> _WHAT YOU ARE ASKED TO DO_: With pictures left out, retype exactly the lines from the one containing "[Toggle navigation] (333, 29)" through the final line of the entries.

================

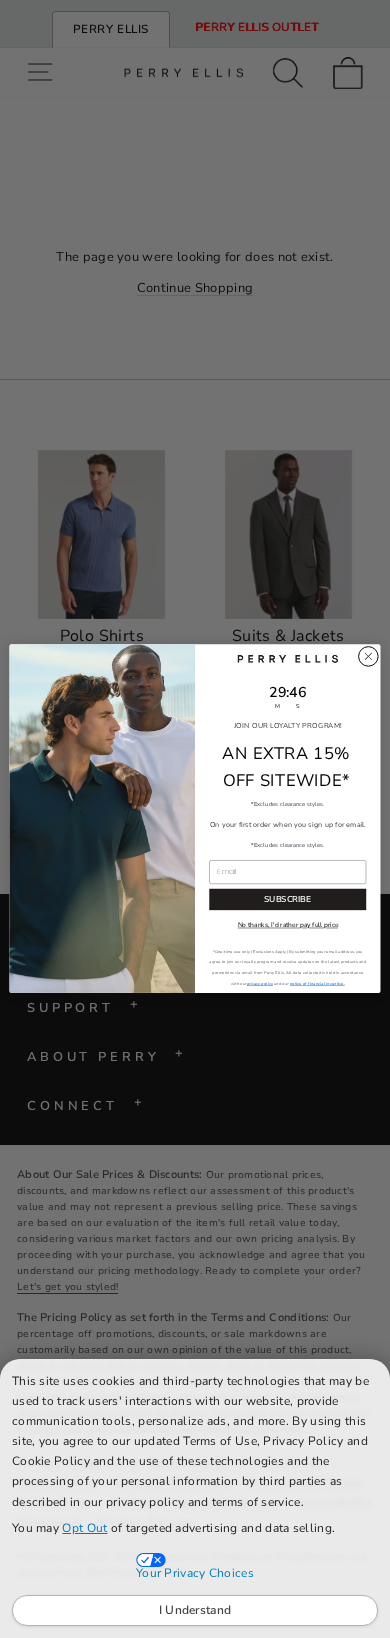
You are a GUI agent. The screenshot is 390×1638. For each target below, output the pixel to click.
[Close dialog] (368, 656)
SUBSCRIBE (287, 899)
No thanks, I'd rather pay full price (288, 925)
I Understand (195, 1610)
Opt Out (84, 1528)
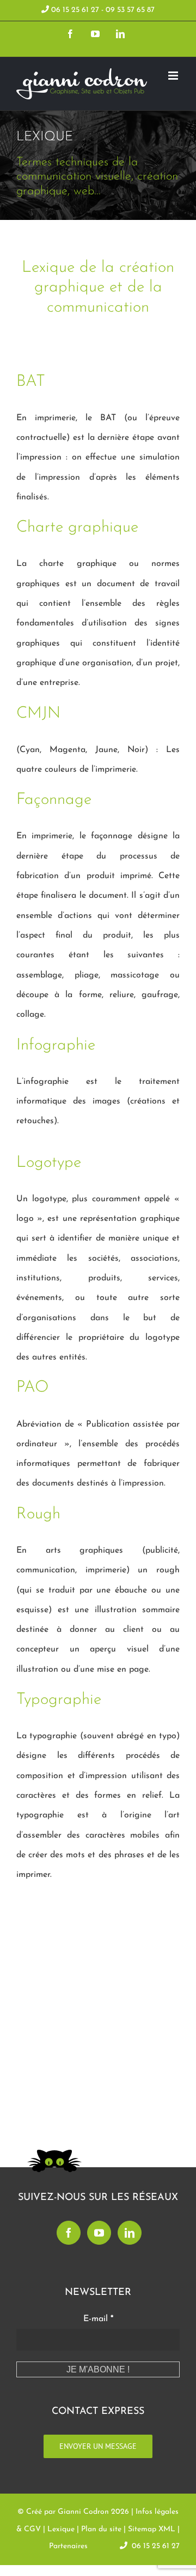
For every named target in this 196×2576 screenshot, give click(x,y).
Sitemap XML (151, 2529)
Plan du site (101, 2529)
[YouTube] (99, 2233)
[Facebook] (69, 2233)
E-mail (98, 2319)
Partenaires (68, 2546)
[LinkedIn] (130, 2233)
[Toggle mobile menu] (174, 75)
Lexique (61, 2529)
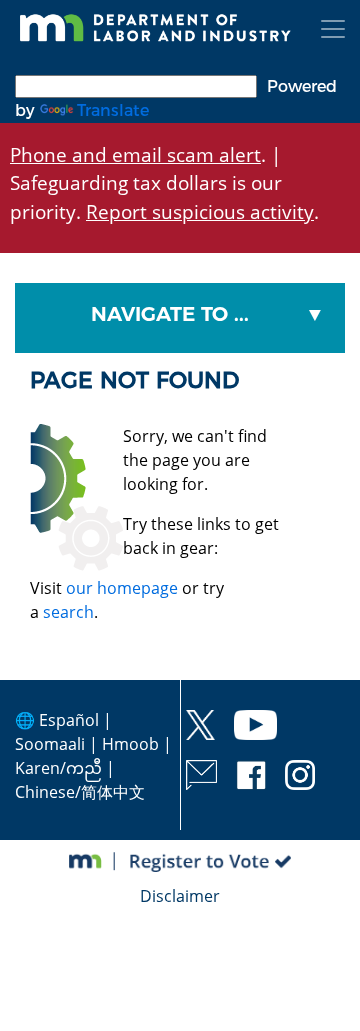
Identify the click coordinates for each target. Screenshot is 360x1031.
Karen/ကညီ (58, 768)
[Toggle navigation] (333, 29)
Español (69, 720)
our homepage (122, 588)
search (68, 612)
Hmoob (130, 744)
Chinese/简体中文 (80, 792)
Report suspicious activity (200, 211)
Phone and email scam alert (135, 154)
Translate (113, 110)
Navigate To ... (170, 314)
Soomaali (50, 744)
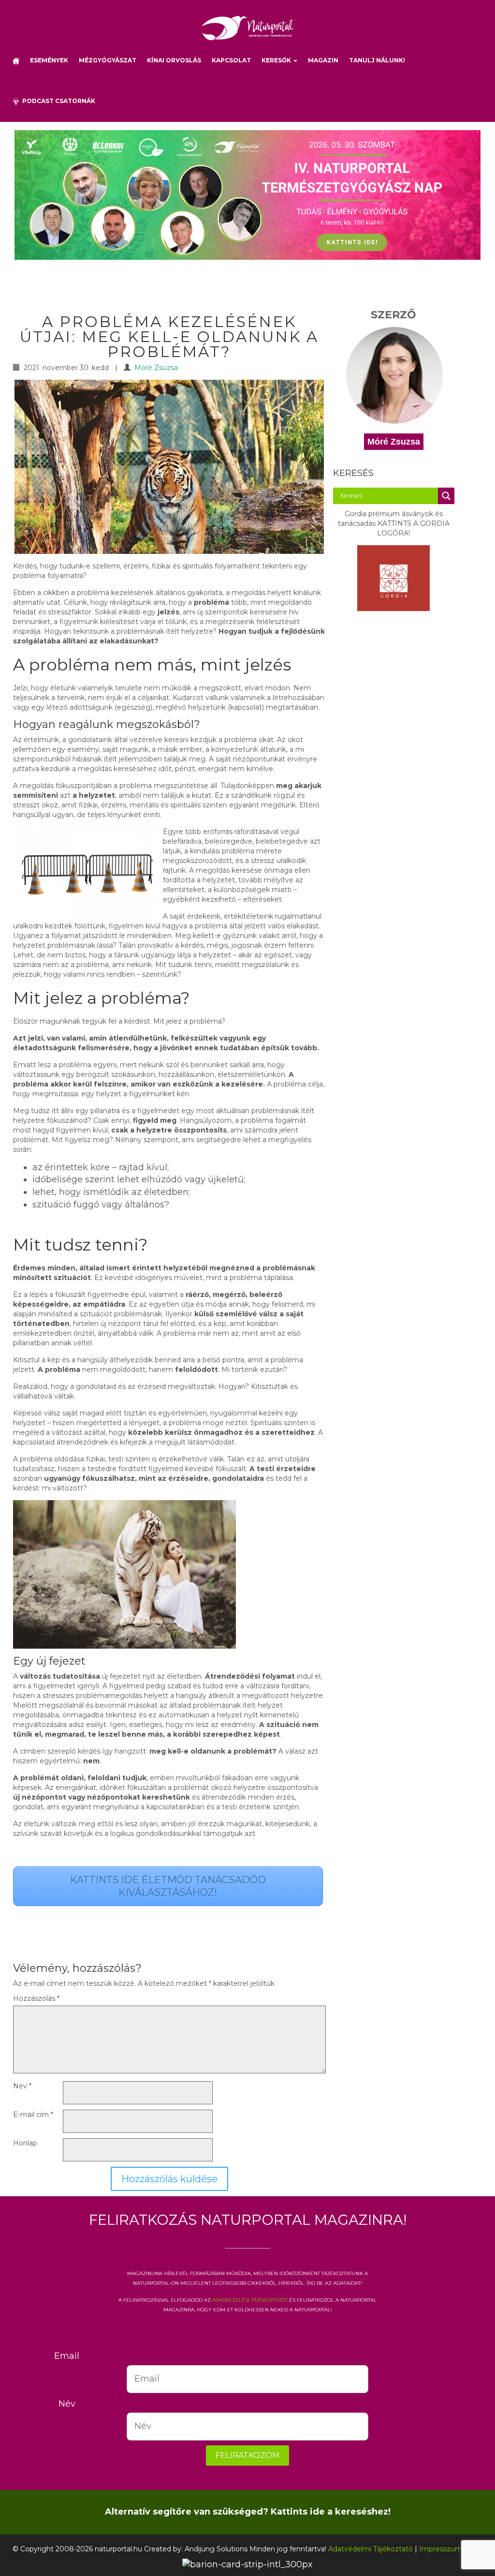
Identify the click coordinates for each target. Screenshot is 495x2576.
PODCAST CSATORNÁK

================

> _ANSWER SECTION_:
[Toggle navigation] (333, 29)
Español (69, 720)
our homepage (122, 588)
search (68, 612)
Hmoob (130, 744)
Chinese/简体中文 (80, 792)
Report suspicious activity (200, 211)
Phone and email scam alert (135, 154)
Translate (113, 110)
Navigate To ... (170, 314)
Soomaali (50, 744)
Identify the click coordinates for each target. Screenshot is 495x2576.
PODCAST CSATORNÁK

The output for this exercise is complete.